On September 16, Apple sent out an internal memo reminding employees that its insurance covered comprehensive abortion services and out-of-state travel, as first reported by TechCrunch. For some employees, however, this wasn’t enough. A lively discussion erupted on Slack. “There were some Texans in that chat who were planning to quit their job and leave the state” unless they were granted remote work accommodation, says Janneke Parrish, who worked as an Austin-based program manager for Apple Maps at the time. “Not just because of the abortion ban, but also because of Texas’ anti-trans legislation.”

Parrish rallied her colleagues to submit questions to a company town hall meeting the following day. They asked Cook what Apple was doing to protect its employees. According to a recording obtained by The New York Times, Cook said that the company was looking into whether it could aid the legal fight and reassured staff about their insurance coverage.

Parrish circulated an open letter asking Apple to review its benefits to ensure they covered medical and surgical abortions and out-of-state travel. The letter, signed by more than 150 employees and posted in multiple Slack channels with thousands of members, also asked Apple to make a public statement denouncing the law.

Apple verified the authenticity of the September 16 memo and confirmed that its health insurance covers medical and surgical abortions. It would not comment on whether the company got involved in the legal fight. Like Google, Facebook, and other big tech companies, Apple employs a large subcontractor workforce. When asked if its subcontractors received the same reproductive benefits, Apple referred WIRED to its staffing firms, but would not say which ones it uses in Texas. Three firms that list Apple jobs in Texas—Apex Systems, WeLocalize, and CSS Corp—did not respond to questions about their benefits.

Parrish was later fired and believes it was because of her involvement in workplace organizing, which included her work on #AppleToo, a campaign to shed light on alleged employee discrimination and harassment. She filed an unfair labor practice charge with the National Labor Relations Board. Parrish says her termination had a chilling effect on organizing, driving communications off of Slack. Apple declined to comment on her termination.
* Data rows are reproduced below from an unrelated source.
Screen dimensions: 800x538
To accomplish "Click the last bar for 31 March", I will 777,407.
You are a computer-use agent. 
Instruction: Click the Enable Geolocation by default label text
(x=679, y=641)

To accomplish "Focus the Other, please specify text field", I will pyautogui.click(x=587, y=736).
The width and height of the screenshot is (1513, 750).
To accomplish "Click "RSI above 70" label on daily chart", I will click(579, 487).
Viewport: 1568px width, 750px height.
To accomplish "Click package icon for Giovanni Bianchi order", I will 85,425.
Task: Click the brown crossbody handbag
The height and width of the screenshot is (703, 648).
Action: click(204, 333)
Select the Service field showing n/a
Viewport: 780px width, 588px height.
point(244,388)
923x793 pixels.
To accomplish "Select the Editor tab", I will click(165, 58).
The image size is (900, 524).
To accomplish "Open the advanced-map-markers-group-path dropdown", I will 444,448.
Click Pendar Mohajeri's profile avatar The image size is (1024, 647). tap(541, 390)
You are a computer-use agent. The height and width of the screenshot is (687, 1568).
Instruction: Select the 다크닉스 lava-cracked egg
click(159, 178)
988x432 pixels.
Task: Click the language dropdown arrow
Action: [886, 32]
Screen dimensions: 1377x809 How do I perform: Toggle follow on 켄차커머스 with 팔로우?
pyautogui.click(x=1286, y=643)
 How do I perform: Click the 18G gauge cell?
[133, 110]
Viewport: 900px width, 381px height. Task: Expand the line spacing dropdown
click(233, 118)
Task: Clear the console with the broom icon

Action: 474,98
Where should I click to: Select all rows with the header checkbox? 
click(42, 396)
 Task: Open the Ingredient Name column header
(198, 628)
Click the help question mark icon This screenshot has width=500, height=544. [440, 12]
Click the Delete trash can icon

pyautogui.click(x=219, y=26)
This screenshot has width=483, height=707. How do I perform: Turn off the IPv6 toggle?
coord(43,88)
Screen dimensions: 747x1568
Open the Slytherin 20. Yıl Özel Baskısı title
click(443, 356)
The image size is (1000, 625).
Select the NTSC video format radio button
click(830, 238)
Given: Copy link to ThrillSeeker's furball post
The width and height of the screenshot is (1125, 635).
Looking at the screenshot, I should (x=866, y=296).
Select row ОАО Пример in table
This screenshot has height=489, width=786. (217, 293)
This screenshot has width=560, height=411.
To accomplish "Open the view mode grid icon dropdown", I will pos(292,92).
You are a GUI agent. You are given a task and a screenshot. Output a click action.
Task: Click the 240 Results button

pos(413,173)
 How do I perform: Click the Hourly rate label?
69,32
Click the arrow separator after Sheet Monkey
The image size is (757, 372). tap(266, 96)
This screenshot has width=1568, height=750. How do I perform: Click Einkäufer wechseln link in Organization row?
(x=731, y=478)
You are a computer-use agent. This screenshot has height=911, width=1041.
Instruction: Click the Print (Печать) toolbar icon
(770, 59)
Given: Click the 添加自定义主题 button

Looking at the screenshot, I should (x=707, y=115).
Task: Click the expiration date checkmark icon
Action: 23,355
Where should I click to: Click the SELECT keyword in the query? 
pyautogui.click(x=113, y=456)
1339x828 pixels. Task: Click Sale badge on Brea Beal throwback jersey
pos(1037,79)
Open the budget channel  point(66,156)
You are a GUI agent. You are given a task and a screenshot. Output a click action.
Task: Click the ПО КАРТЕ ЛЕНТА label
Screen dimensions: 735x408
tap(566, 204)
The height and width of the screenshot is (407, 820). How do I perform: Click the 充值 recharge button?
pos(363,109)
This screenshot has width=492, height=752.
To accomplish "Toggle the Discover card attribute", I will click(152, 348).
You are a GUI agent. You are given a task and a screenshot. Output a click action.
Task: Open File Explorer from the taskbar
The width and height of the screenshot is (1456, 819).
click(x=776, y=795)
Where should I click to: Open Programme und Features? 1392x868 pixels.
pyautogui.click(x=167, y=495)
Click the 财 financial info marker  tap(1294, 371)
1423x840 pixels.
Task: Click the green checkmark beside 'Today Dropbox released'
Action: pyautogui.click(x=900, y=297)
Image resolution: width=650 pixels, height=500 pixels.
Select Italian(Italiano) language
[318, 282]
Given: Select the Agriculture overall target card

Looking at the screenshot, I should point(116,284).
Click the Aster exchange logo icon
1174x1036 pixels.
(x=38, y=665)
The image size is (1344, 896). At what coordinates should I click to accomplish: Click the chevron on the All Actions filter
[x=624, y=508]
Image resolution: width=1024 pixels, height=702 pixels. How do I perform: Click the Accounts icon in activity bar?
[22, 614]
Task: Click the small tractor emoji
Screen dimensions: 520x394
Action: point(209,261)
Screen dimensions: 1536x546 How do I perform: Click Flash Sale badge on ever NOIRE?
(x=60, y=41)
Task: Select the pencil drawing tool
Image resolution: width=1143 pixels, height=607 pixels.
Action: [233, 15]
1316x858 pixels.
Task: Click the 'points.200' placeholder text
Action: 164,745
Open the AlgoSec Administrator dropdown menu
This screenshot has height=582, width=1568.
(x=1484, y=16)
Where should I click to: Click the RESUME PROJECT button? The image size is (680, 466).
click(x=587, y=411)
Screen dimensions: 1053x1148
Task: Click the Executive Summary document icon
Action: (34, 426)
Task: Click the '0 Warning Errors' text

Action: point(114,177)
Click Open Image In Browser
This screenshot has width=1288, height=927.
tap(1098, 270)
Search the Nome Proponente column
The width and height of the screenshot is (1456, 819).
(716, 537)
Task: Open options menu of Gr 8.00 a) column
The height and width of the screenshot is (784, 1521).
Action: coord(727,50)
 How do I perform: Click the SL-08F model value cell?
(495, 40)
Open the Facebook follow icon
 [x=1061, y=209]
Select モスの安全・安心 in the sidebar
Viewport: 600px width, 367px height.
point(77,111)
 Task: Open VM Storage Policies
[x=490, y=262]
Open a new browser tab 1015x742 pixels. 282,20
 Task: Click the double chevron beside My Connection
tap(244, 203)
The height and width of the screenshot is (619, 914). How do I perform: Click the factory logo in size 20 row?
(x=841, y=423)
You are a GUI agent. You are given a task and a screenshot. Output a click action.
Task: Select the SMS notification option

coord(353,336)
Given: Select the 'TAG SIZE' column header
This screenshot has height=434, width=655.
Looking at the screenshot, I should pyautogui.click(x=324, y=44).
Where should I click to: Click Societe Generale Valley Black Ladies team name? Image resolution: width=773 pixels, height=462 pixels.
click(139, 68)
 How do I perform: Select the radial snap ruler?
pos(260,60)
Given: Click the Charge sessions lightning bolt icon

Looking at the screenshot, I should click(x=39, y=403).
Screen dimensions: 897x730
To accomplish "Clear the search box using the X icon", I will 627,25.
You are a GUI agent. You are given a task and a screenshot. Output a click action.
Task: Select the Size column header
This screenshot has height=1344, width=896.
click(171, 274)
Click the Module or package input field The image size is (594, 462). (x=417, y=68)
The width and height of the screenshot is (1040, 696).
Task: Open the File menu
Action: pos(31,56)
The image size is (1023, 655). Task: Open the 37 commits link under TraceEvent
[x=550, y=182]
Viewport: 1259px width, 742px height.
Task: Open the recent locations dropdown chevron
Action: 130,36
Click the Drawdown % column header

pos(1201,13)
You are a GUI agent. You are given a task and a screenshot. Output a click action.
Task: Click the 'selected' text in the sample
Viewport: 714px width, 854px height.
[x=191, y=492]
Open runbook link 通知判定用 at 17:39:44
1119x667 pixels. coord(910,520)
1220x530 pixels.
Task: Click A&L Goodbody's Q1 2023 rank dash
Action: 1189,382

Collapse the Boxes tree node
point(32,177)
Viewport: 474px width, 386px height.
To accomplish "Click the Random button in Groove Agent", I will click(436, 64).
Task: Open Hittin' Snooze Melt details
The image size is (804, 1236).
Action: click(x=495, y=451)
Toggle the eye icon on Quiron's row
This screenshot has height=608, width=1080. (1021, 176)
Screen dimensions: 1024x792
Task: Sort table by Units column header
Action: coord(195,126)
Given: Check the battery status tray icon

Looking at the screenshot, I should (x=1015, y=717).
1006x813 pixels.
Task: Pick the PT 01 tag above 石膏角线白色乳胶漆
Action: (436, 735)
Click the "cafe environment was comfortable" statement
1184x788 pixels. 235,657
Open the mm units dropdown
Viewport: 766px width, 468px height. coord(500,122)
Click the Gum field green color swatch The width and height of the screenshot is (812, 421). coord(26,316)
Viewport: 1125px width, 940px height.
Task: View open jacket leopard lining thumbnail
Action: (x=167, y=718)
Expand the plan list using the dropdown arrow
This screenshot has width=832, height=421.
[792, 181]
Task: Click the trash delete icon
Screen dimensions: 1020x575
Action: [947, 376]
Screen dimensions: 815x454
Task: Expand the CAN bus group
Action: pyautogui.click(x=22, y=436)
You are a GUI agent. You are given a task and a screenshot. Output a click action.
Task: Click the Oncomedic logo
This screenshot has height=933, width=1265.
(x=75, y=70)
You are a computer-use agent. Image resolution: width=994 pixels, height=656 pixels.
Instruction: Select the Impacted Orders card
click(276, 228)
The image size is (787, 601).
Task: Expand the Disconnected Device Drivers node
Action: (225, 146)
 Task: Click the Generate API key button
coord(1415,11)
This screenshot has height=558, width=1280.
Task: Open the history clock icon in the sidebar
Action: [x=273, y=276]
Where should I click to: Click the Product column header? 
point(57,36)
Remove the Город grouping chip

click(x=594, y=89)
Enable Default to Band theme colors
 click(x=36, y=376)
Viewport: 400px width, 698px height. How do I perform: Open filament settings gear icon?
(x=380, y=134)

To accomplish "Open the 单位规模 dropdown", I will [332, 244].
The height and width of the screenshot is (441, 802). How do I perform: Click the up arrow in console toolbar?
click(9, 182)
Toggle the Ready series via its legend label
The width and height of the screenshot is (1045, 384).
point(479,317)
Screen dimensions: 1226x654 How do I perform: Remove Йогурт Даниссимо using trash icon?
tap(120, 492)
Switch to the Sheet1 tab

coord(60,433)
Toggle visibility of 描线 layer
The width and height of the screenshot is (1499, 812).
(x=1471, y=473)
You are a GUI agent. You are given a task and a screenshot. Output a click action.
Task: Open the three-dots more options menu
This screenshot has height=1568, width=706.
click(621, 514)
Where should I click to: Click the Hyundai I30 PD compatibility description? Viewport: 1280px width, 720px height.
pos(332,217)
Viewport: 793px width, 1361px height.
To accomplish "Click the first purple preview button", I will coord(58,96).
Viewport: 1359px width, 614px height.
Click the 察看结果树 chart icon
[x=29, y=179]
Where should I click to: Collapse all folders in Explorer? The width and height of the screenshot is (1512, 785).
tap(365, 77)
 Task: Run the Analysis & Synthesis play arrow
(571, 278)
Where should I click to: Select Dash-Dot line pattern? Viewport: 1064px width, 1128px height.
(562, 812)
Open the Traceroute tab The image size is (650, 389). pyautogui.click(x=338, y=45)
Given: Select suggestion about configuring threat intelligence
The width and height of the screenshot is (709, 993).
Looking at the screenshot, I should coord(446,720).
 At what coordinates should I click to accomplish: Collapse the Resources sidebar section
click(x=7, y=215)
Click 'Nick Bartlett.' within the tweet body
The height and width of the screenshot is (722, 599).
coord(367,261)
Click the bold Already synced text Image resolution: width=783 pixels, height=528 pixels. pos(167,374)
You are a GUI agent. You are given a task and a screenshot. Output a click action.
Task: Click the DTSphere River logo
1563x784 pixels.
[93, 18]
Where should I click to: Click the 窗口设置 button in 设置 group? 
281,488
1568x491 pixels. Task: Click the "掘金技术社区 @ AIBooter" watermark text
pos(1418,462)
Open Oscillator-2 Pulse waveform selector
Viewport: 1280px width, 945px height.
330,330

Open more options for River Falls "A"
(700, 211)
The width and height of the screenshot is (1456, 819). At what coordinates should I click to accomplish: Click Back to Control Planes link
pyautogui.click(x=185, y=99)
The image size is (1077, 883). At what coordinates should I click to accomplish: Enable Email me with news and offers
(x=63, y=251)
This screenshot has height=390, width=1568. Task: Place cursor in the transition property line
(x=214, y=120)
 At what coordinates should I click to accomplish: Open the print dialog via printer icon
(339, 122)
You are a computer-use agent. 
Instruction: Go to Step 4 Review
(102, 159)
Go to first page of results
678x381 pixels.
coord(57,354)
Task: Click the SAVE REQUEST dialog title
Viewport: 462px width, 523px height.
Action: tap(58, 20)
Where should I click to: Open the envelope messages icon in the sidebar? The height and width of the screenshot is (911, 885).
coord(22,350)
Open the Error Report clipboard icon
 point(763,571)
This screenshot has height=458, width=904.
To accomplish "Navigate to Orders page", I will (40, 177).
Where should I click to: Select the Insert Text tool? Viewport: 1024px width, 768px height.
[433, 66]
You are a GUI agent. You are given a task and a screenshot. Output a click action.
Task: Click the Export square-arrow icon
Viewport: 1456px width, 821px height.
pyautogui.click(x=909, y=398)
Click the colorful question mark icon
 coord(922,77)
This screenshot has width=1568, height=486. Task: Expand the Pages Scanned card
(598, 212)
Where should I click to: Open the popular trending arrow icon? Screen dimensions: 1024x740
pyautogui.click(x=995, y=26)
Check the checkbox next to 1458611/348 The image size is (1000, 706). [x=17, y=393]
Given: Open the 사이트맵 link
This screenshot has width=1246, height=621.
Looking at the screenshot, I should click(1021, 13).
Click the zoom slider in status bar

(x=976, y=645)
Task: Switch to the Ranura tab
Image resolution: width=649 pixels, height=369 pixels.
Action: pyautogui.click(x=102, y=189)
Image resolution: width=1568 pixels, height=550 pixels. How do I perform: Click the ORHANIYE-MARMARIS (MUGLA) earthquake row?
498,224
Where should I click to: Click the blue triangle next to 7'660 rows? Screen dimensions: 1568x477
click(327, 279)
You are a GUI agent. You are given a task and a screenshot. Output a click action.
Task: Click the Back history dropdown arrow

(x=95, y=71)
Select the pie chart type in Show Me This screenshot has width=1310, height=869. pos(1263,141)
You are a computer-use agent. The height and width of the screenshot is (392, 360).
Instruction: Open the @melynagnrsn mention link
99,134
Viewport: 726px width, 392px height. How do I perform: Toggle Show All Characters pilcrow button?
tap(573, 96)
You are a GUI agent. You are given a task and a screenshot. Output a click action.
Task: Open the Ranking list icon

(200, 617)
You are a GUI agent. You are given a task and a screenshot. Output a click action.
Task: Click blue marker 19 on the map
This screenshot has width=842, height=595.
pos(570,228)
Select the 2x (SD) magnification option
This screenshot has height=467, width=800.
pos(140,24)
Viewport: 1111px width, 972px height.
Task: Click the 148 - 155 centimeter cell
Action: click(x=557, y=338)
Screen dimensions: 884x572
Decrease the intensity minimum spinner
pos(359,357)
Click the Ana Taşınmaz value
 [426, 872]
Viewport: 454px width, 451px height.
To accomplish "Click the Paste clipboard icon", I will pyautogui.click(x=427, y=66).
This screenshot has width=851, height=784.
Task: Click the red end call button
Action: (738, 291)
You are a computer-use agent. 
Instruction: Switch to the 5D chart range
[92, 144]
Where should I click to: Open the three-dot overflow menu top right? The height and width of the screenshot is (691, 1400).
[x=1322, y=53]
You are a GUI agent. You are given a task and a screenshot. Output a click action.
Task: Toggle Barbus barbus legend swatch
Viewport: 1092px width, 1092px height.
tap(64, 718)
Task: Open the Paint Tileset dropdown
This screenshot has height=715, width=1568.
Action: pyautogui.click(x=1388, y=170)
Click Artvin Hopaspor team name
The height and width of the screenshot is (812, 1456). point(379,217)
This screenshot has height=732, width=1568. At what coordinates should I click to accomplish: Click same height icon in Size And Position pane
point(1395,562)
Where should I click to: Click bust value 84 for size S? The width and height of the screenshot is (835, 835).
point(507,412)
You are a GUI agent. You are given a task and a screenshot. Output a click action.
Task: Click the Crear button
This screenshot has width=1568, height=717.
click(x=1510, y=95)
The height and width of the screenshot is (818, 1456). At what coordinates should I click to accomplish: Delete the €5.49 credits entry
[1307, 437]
One Apple employee on a Texas-based team, who has been working remotely in another state, says he has thought about quitting if he is forced to relocate to Texas when offices reopen. The employee and his partner have volunteered at abortion clinics, and the partner worries about potential future restrictions on her access to birth control.

The employee says he knows that he has it better than most. “I'm sitting here whining to you as a highly paid tech person about my partner not getting that coverage,” he says. “We have the funds, means, and privilege to be able to get it. What about the support staff for Apple that aren't covered by those policies?”

“If Apple were to speak up here, its voice would be huge,” says Parrish. She points to the company’s condemnation of laws discriminating against same-sex couples and transgender people. “To me, it’s unconscionable that it would stand up in other instances, but not for the women of Texas. It very much made us feel like second-class citizens at best.”